Earlier this fall Tim Eitel’s pictures were an unexpected sight at Hakgojae Gallery, known typically for showing touchy feely, AbExy-ish works. In contrast, Eitel’s works, an ensemble of at times hard-edged representational paintings, akin to photography, offered up stirring reflections of homelessness, hunger and abandonment. In many instances the paintings showed anonymous, unidentifiable figures in endless space, but also the occasional image of someone juxtaposed in an abstracted space, whether a cold beach, a fractured stadium or a corporate like structure. For all the figures that appear in Eitel’s canvases none look out. In fact, each is turned away or positioned with their back to the painter and therefore the audience.

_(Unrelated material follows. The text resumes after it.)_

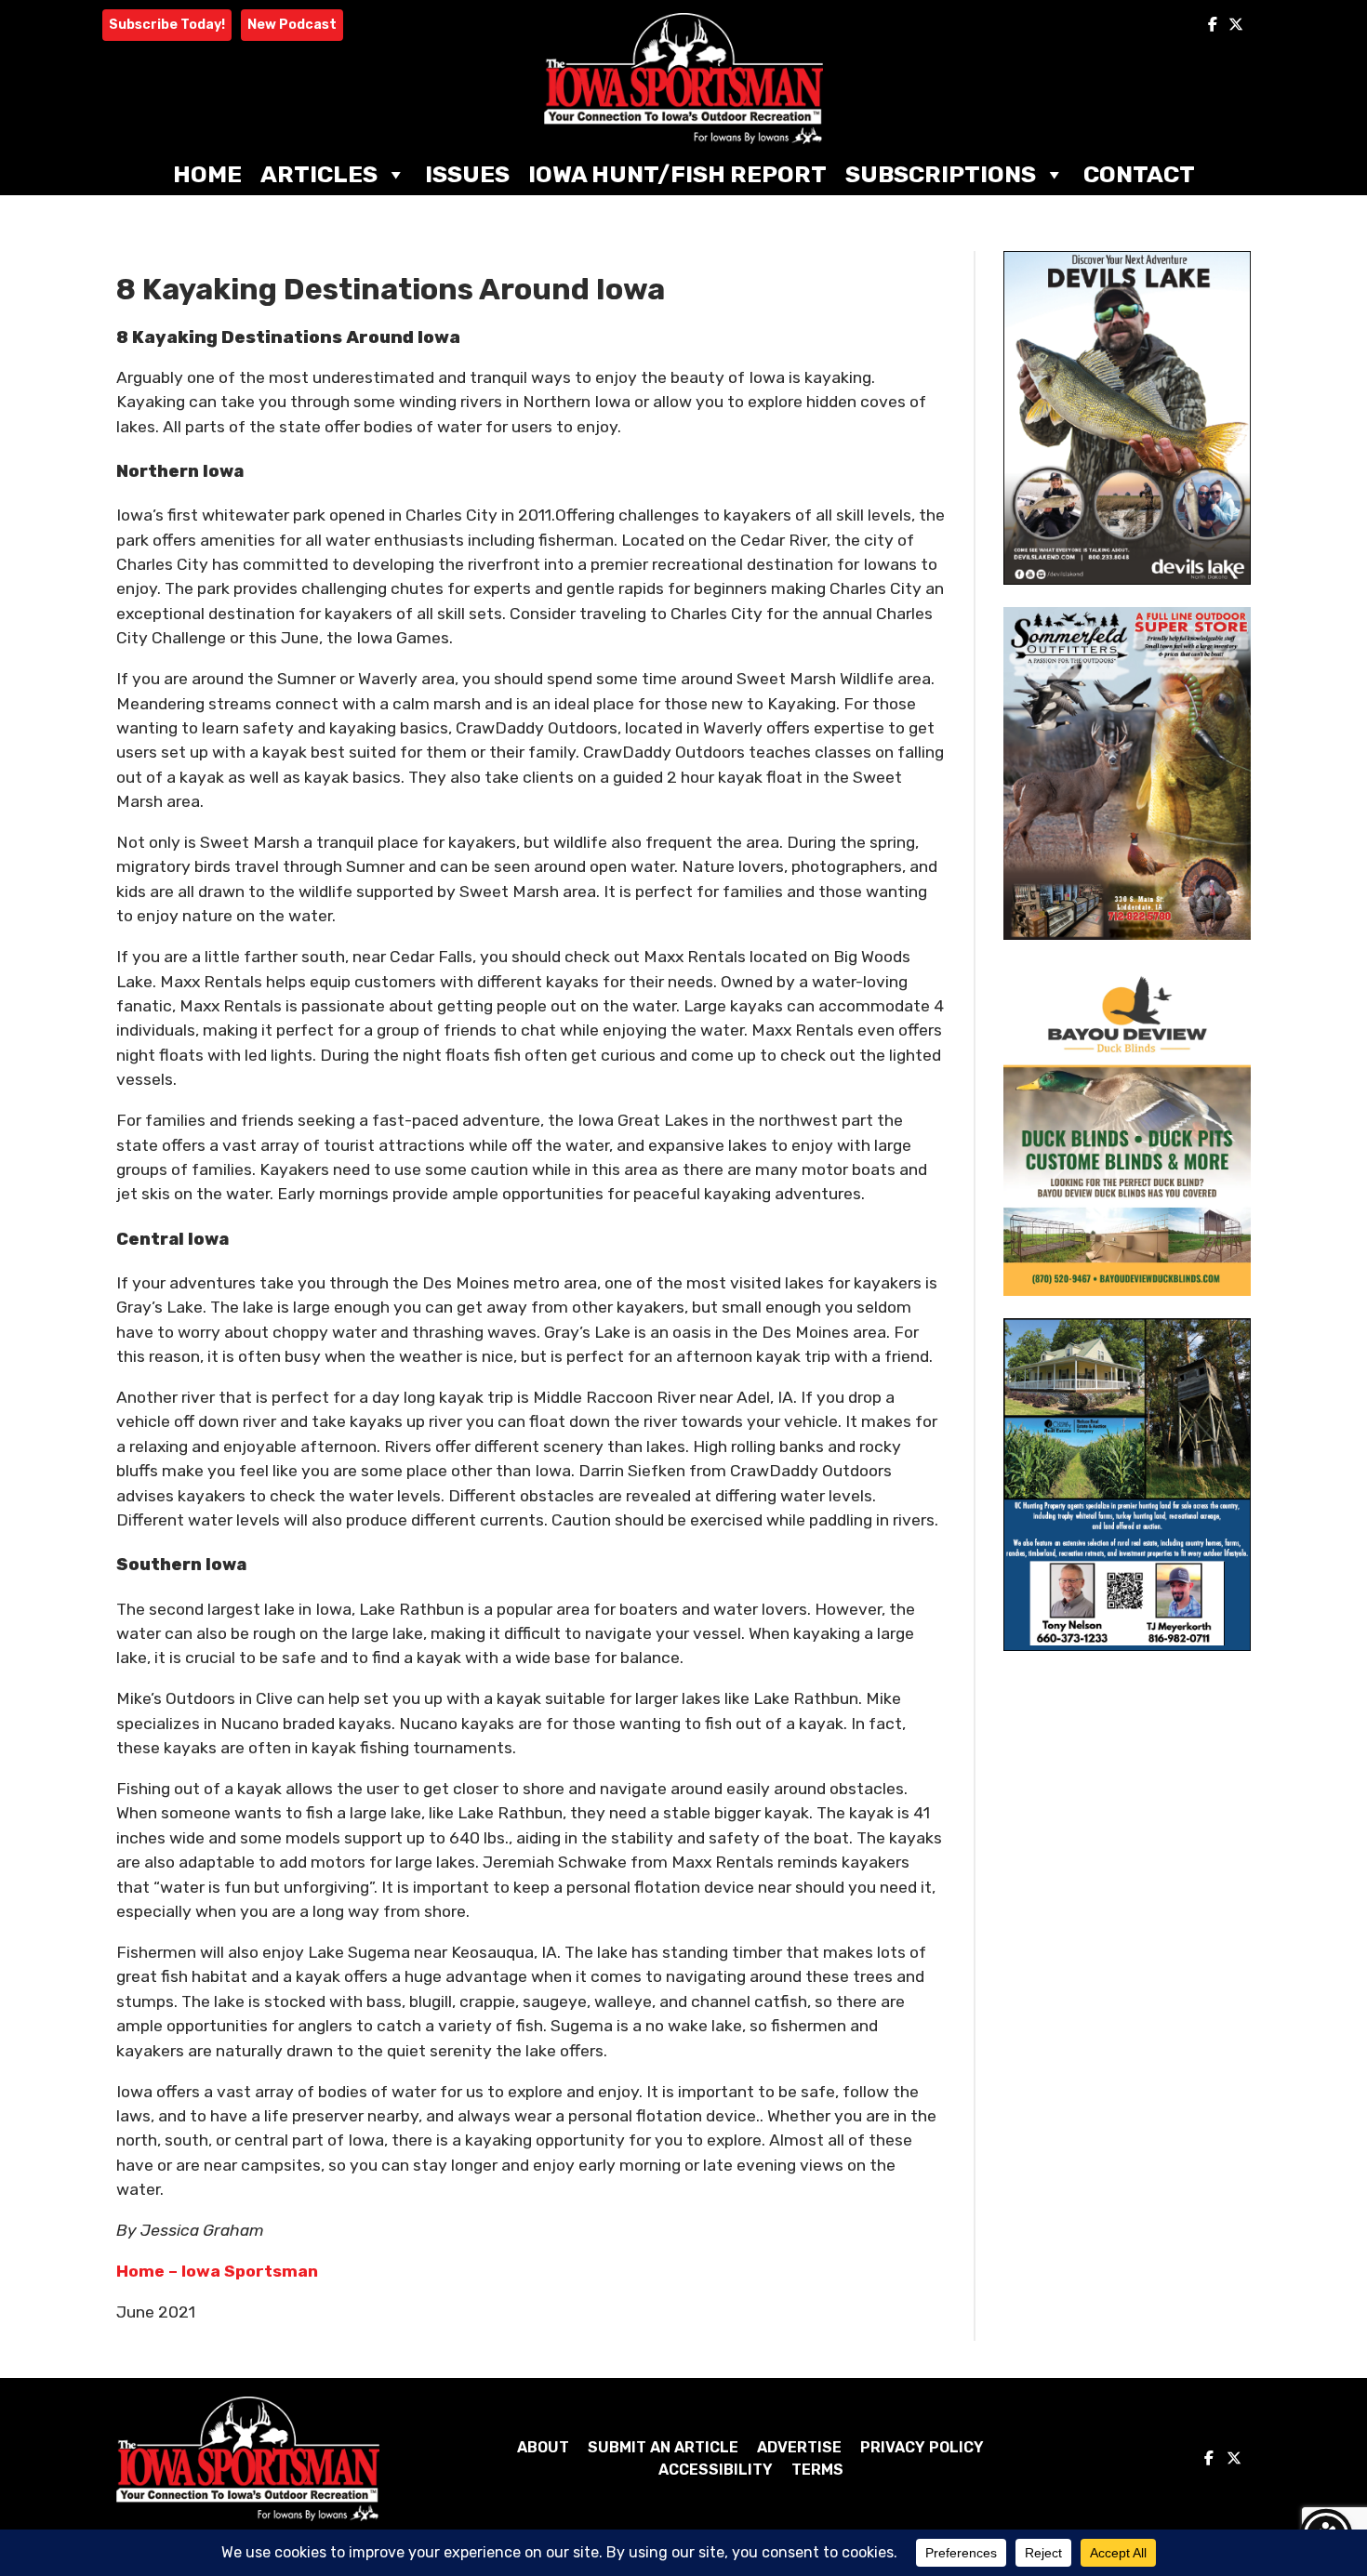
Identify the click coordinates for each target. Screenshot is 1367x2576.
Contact (1139, 174)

These elements combined to put the viewer at a distance, bringing the isolation full circle. Especially compelling was his Besitz, a dark painting of a nearly invisible homeless man pushing a shopping cart. This painting, easily passed by as a dark on dark nothing, was in fact stunning in its constructing this first appraisal, and then in giving way to such an image of despair. The question is how are Eitel’s placeholders not merely stand-ins on his canvas, canvases he profits from, as their invisibility becomes his visibility. His hope is that these works bring awareness. That hope, I fear, is unmet.